Whenever the word "Hampton" shows up in a line of the data, copy that line.

_Records for processing_:
====================

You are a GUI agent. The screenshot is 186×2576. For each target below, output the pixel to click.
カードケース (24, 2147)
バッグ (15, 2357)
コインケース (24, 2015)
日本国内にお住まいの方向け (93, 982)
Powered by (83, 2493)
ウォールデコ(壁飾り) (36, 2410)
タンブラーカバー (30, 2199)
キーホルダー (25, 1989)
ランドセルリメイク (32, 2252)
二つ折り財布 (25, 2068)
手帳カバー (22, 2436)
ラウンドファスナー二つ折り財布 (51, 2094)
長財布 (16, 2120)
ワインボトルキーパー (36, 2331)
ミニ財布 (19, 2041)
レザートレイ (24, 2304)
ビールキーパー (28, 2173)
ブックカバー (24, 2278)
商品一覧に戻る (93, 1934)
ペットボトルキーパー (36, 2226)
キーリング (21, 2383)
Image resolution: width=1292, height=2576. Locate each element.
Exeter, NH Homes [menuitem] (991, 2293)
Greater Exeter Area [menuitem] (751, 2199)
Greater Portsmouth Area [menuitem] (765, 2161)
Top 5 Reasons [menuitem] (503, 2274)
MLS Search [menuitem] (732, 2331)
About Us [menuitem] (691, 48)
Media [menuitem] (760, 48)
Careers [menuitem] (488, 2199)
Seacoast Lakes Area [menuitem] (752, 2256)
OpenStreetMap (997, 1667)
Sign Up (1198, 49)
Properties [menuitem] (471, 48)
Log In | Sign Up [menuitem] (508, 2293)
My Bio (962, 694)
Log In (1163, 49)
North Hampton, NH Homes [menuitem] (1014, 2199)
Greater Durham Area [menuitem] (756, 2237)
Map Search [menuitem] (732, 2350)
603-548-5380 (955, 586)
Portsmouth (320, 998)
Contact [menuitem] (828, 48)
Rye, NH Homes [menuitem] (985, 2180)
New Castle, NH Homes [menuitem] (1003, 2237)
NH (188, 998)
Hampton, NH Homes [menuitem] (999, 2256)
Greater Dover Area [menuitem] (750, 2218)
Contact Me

====================

_Answer to the exercise_:
North Hampton, NH Homes [menuitem] (1014, 2199)
Hampton, NH Homes [menuitem] (999, 2256)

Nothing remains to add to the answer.